Bluemix to Blueshop: girls that code
At the Watson Developer Conference we were introduced to Michelle Liang, Karen Supandi, and Madison Gong, alumni from the Girls That Code course. They introduced us to the programme, and the incredible site they created in just two weeks, after five weeks of training on the IBM Silicon Valley Girls Who Code programme.
The GWC programme is dedicated to closing the gender gap in coding, and is aimed at young women with little to no experience of coding. Michelle, Karen and Madison all met on the Summer Immersion Programme, and spent seven weeks together learning Scratch, Python, C++, HTML, and Java.
They had the opportunity to meet guest speakers including IBMers and developers from Paypal and Amazon. They had field trops to cyber security events, and visted IBM research labs to meet fellows, in their words – super cool!
“We all came in with no knowledge, I wanted to be a part of a programme that inspires women and teaches them how to code. It taught me how wide and diverse the developer community is. And everyone was so supportive and helpful, I didn’t feel intimidated at all.”
After five weeks of learning, every participant has two weeks to deliver a project that encompasses everything they’ve learnt.
Blueshop: A centralised platform for all your promotional needs
Michelle, Karen, and Madison decided to tackle the problem of cluttered inboxes from endless shop and store promotions, never being able to find the relevant ones when they needed them. Their solution was to create a website to help view promotions from your favourite stores, delivered to the site from Facebook and Twitter store feeds.
“Blueshop is a centralised platform to show you offers and promotions from your favourite stores, helping you know what’s on offer without dealing with your cluttered inbox.”
How can we make the Blueshop site more interesting?

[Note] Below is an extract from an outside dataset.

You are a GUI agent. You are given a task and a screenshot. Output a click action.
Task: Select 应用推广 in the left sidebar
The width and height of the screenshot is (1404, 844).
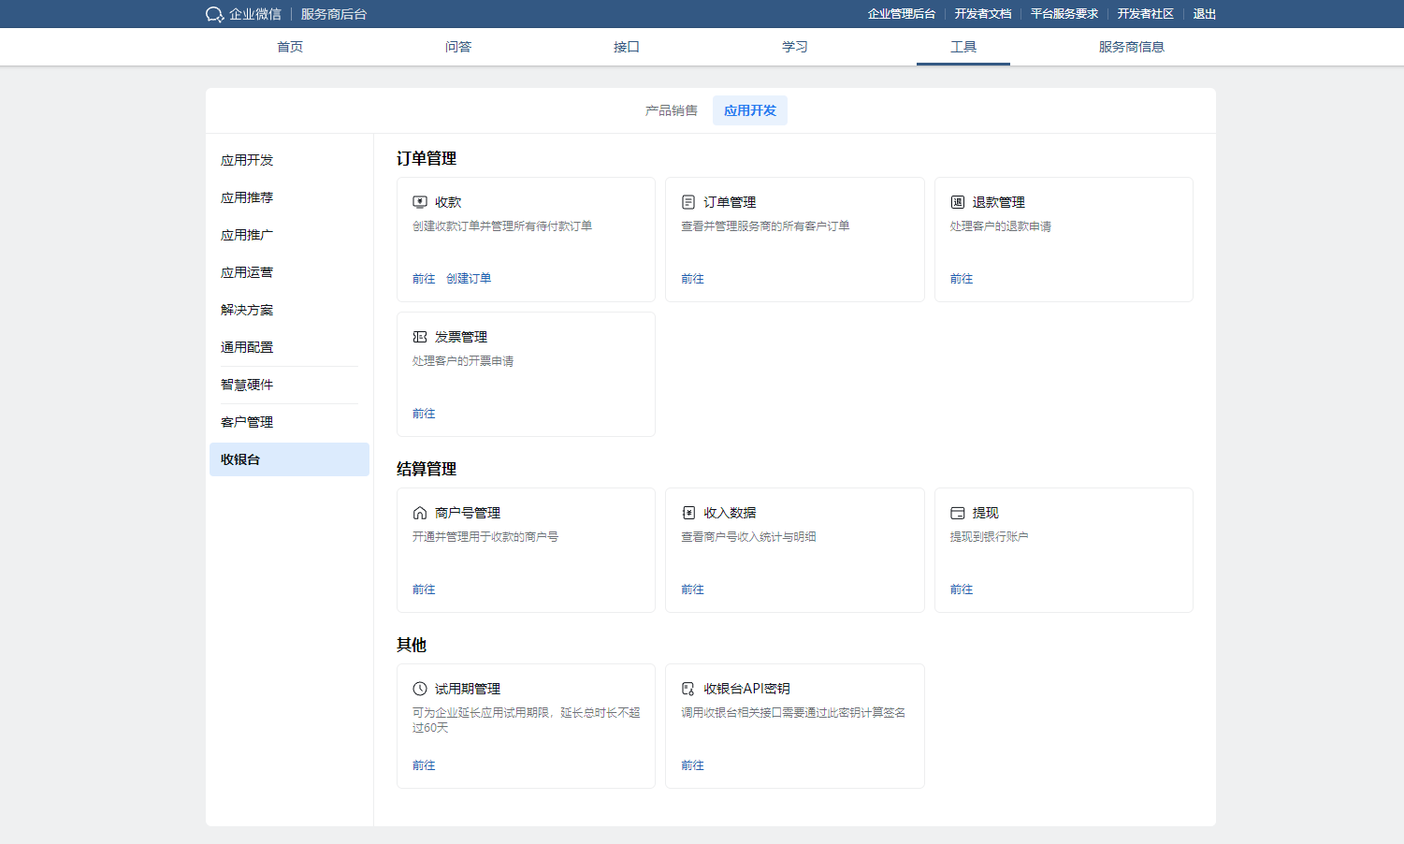(247, 235)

Watson services!
“It was ambitious to create a project based on our three hours of Bluemix experience. It was quite difficult, but even without a background in coding the summer programme meant we were less intimidated.”
The girls did lots of research, and decided to use Alchemy api insights for twitter.
They decided on the logistics: who was the target audience? And they decided to appeal to teens and adults of both genders – the people that shop online the most.
They have monetised their site by adding premium accounts, exclusive deal access, and partner advertising.
The site was built using SDK for node js, and HTML CSS for the front end, as that is what they learnt from the Girls Who Code programme. They have made it easy to navigate, visually appealing – a clean minimalist site.
They worked with google reviews so they could show the favourite sites of their users. And used the sentiment of the reviews, to determine a positive or negative experience. They have visualised this so you can see at a glance what people are saying and feeling about the stores.
The future of Blueshop
We’d love to develop into a fully functioning hotspot so people can use the site on the move, and we’d like to make it more variable so you can select specific stores. We’d also like to remove the repetition coming in from Facebook and Twitter due to duplicate store postings.
We’d also like to add personality insights, and visual recognition to cluster information based on visual data. And have users save data to their accounts for later.